Life with a goal is one worth relishing | Chovas Hatalmidim | Harav Yitzchok Reuvein Rubin

Life with a goal is one worth relishing

Chovas Hatalmidim – Week 5

A new commentary by Rabbi Yitzchok Reuvein Rubin

There are discussions that must be had but seldom are. We are living in a world that has challenges never experienced before. This is not something new; each generation has unique trials that are created specific to that time. It’s why the world was created in the first place. Hashem made a world that needed fixing, and each neshoma is tasked to participate in its unique way in this rectification. It is only by each individual fulfilling these tasks that the total redemption of the world can be achieved. The world will never be whole if we don’t accomplish our specific goal.

“Do you really want to cause Klal Yisroel to continue to waste away in Golus, without prophets, without leaders?”
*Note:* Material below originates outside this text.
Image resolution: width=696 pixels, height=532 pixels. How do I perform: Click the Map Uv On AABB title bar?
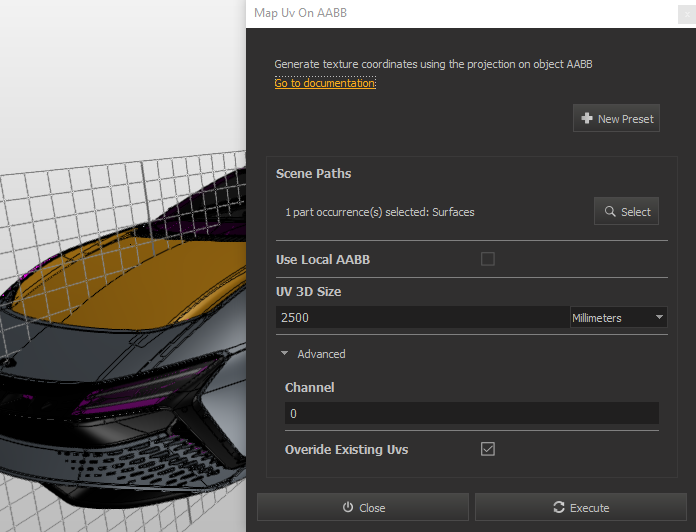pyautogui.click(x=450, y=12)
Each generation’s challenges are therefore different from whatever came before, and the neshomas sent to the world at that moment are those that are uniquely apt for the particular time.

Previous generations never faced what we face, nor would we be able to thrive in theirs.

Boruch Hashem we have been given the merit and holy examples of previous epochs of our long Golus; we stand on their shoulders, enabled through their holiness to face our own trials. However, the souls living today are the only ones that could ever accomplish fulfilling the unique challenges that our contemporary world brings.

Our young ones are heroes; they face challenges never before envisaged, and yet their souls are primed to create a Kiddush Hashem, despite the darkness that surrounds them. This ability comes from the fire that burns in every soul. Tragically, many youths aren’t aware of all this. The kids have no idea how much potential they have nor how much kedusha dwells within them. This is what I meant about discussions, had or otherwise.

Many of our young souls have no idea what potential lays within their neshoma nor of the illumination that awaits fulfilment.

It is our duty to give them the reference points they need to realise their unique role and how much Hashem has invested in their success.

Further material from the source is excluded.